I lack a religious orientation. Douglas Laycock, I suspect, enjoys a similar lack. This serves to explain our mystification at adherents of both immanent and transcendent religions. We classical liberals really do spend a lot of time asking, “I just want to say, you know, can we all get along?” In doing so we forget how rare we are in the population. Minding other people’s morality is deeply human. It turns up everywhere, a cosmic homeopathic joke with only memories of being funny.

Is it true, though? Is there really a resurgent modern variation of Roman paganism present in developed liberal democracies, including the United States? I’m not interested in what classicists call “fluffwicca” here. They (we) take a dim view of the “Druids” who prance around Stonehenge every Summer Solstice or Morris Dancers with blue hair on English market days.

GIVEN RECORDS –

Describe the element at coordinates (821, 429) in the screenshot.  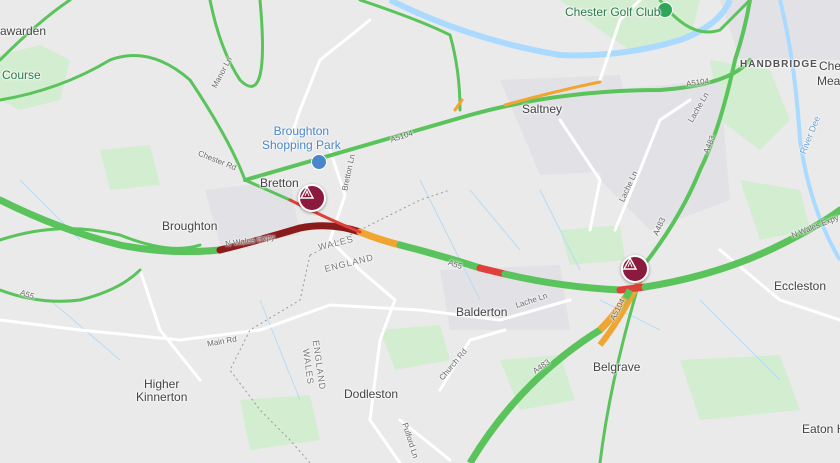
I see `place-eaton: Eaton H` at that location.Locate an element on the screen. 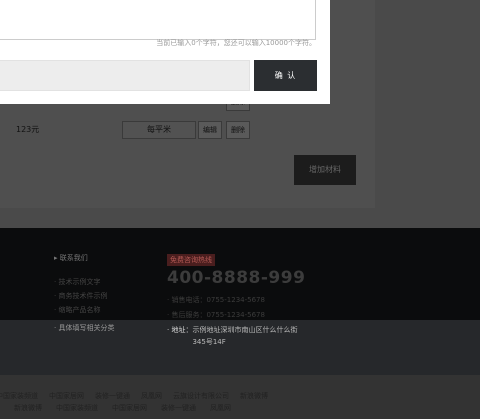 The image size is (480, 419). hotline-number: 400-8888-999 is located at coordinates (236, 278). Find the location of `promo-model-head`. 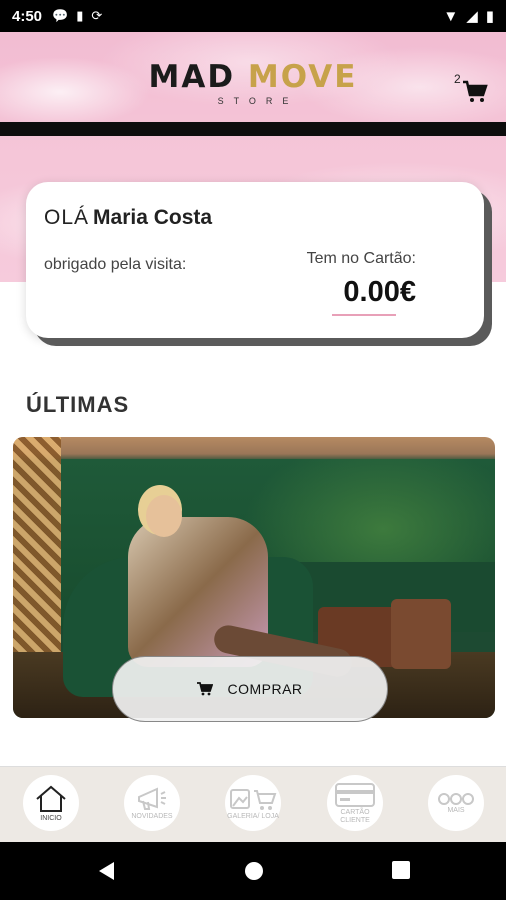

promo-model-head is located at coordinates (164, 516).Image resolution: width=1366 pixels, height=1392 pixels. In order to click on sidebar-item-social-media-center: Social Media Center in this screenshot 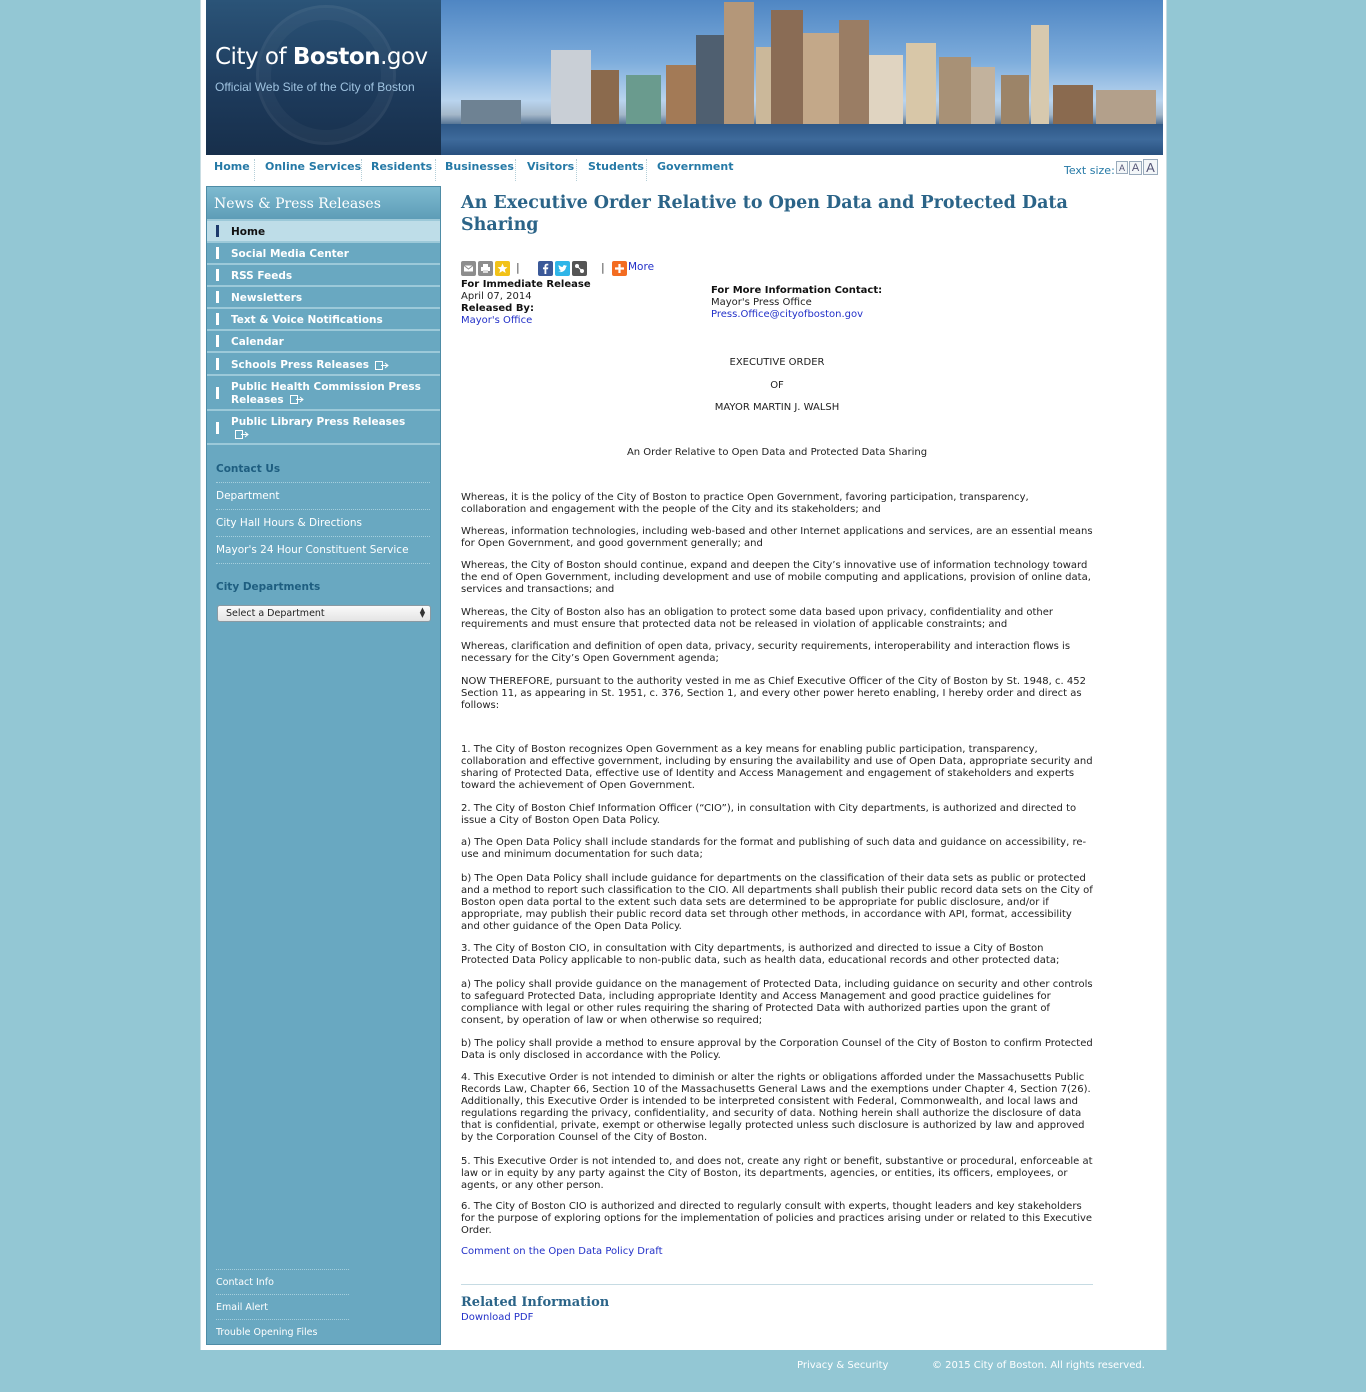, I will do `click(324, 252)`.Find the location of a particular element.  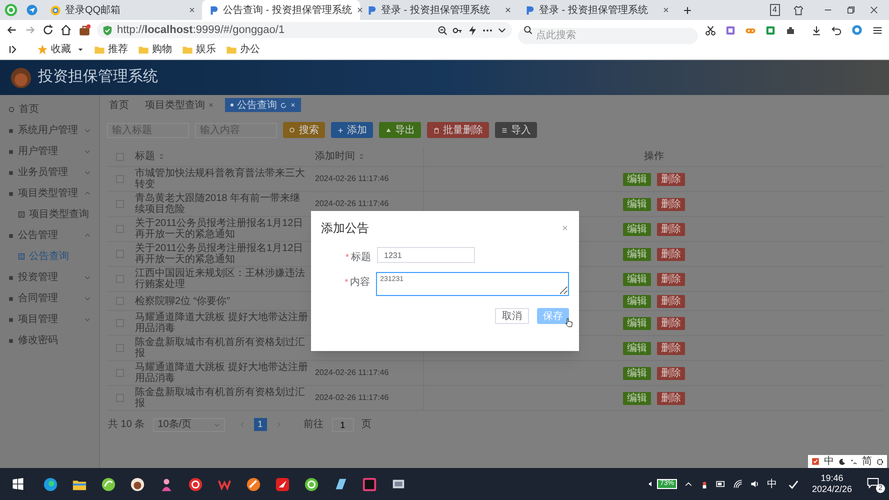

TASKS TO PERFORM –
**A.** From the essay on modern paganism, echo everything from "Is it true, though?" down to "English market days.".
**B.** Pick up the essay on modern paganism where it stops and keep writing.

SOLVED PROBLEMS –
**A.**
Is it true, though? Is there really a resurgent modern variation of Roman paganism present in developed liberal democracies, including the United States? I’m not interested in what classicists call “fluffwicca” here. They (we) take a dim view of the “Druids” who prance around Stonehenge every Summer Solstice or Morris Dancers with blue hair on English market days.

**B.**
My answer is no, despite my admiration for Pagans & Christians in the City. Roman paganism is too different from what we now see across the developed world, something Smith manages to convey precisely because he takes the historic religion seriously. Yes, he advances plausible claims for an orientation overlap, and his account of recent US litigation over religious symbols suggests progressivism can exhibit (pagan) religious qualities. Modern scientific secularism also aids immanence and not transcendence (“there is one world, and it’s the only one we have”), but even it can do only so much. While it may be true that the US’s rising cohort of “Nones” are not atheists sensu stricto, they are also not (yet) pagans. There is nothing organized about them.

This is, of course, with the exception of environmentalism. I am loathe to be the reviewer who advises authors to write even partly different books, but had Smith focused on the green movement as immanent Roman paganism he’d have come close to making out the strong form of his case. Whether one scrutinizes James Lovelock’s historic Gaia Hypothesis or considers how activist outfit Extinction Rebellion advances autistic savant Greta Thunberg as a type of child seer, one perceives a blend of immanent pagan orientation with millenarian Christian eschatology. ‘Gaia’, incidentally, was a popular Roman girl’s name.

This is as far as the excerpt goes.